Bypass, Full-flow and Duplex Arrangements
Bypass filters were originally used in cars, steam turbines and a variety of industrial machines. With a small bypass stream of oil being continually filtered, wear from particle damage was minimized. Bypass filters allow finer filtration with a smaller pressure drop.
A bypass stream ranges from the 10 percent of the total flow rate (once common in automobiles, diesel engines and steel mills) to as little as two to five percent for steam turbines. Duplex filters in the bypass stream allowed periodic cleaning during operation by removing only one of the two parallel units at a time.
Full-flow filters have since become more popular than bypass filters. The full-flow filters provide only filtered oil throughout a machine. This minimizes the opportunity for damage to bearings, gears and other system components by large contaminant particles that would have missed the bypass filter.
Duplex arrangement with two alternate filter units, such as those shown in Figure 4, allows the replacement of one of the full-flow filters when it becomes loaded with contaminant particles. For safety against lubricant starvation, a bypass valve will actuate when an overloaded filter element becomes plugged. Otherwise, the system would fail to deliver adequate oil feed.

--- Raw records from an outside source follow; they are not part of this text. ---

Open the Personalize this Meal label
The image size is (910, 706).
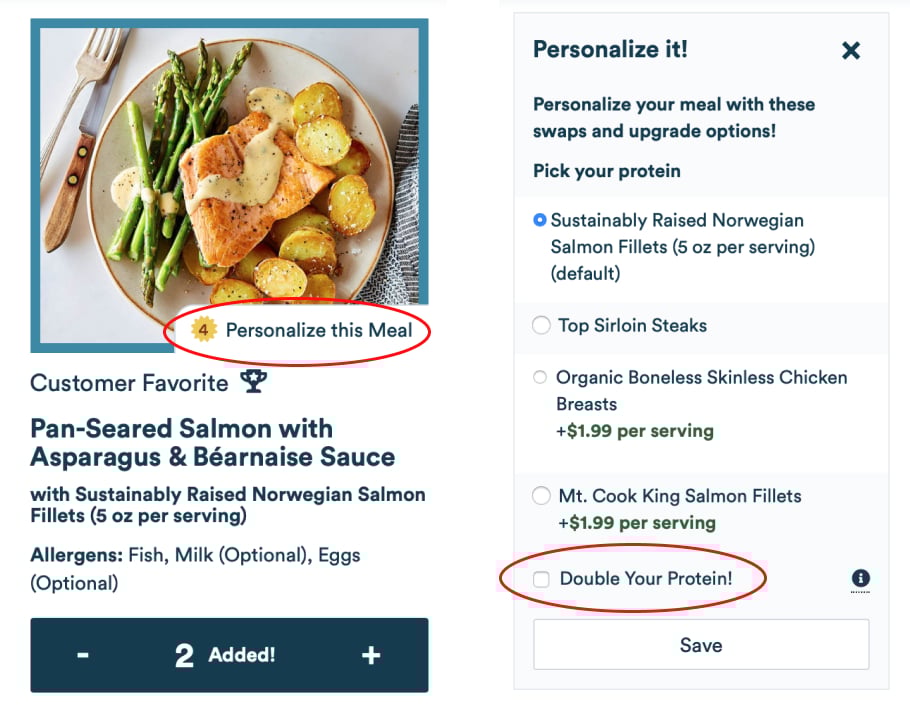318,330
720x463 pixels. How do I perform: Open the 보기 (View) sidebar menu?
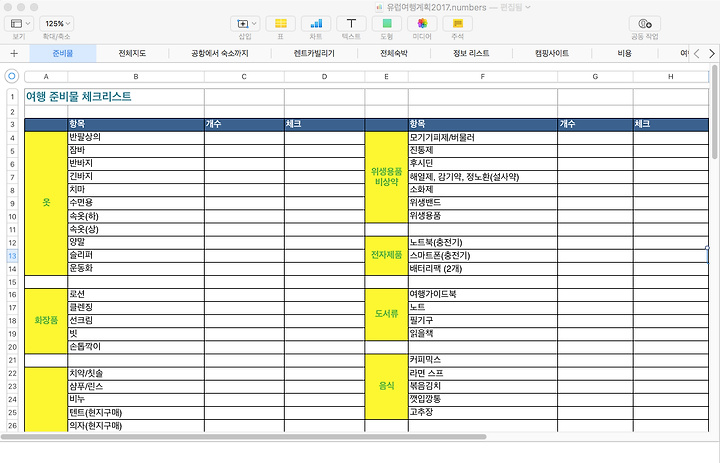pyautogui.click(x=18, y=23)
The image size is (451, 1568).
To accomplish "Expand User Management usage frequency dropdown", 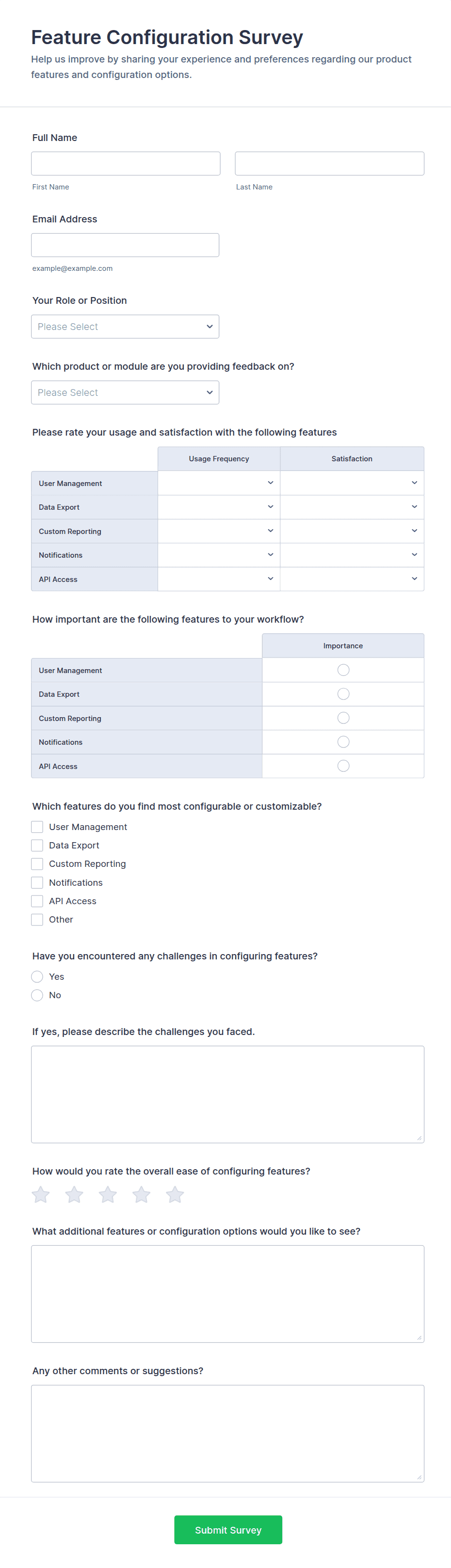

Figure 4. Representative Filter Housings and Cartridges. Duplex Arrangement Allows Replacement of Contaminated Cartridges without Shutdown. (Courtesy Pall Corp.)
References:
1. Filtration Technology. Parker Hannifin Corp, Bulletin 0247-B1, 1997. (Available from Noria.)
2. L. Leugner. The Practical Handbook of Machinery Lubrication. Maintenance Tech. Inc. (Available from Noria.)
3. J.J. Broeder and, J.W. Heijnkemp. "Abrasive Wear of Journal Bearings by Particles in the Oil (Apparatus, Experiments and Observation)." proceedings of Mechanical Engineers, London, V. 180, p. 35-40, 1965-66.
4. J.K. Duchowski. "Examination of Journal Bearing Filtration Requirements." Lubrication Engineering, September 1998. p. 18-28.
5. H. Amirkhanian. "Advances in Centrifugal Filtration." Machinery Lubrication, July-August 2004. p. 34-36.
6. Y. El-Ibiary. "Extending Bearing Life and Performance." Machinery Lubrication, July-August 2004. p. 46-47.
7. H.J. Parkhurst. "Filter Element Service Life Evaluation and Optimization in Paper Machine Lubrication Systems." Lubrication Engineering, October 1994. p. 760-764.
8. M.M. Khonsari and E.R. Booser. Applied Tribology-Bearing Design and Lubrication, John Wiley & Sons, 2001.
9. M.M. Khonsari and E.R. Booser. "Effect of Contamination on the Performance of Hydrodynamic Bearings." Journal of Engineering Tribology, Proceedings of the IMechE, Part J, August 2006. p. 419-428.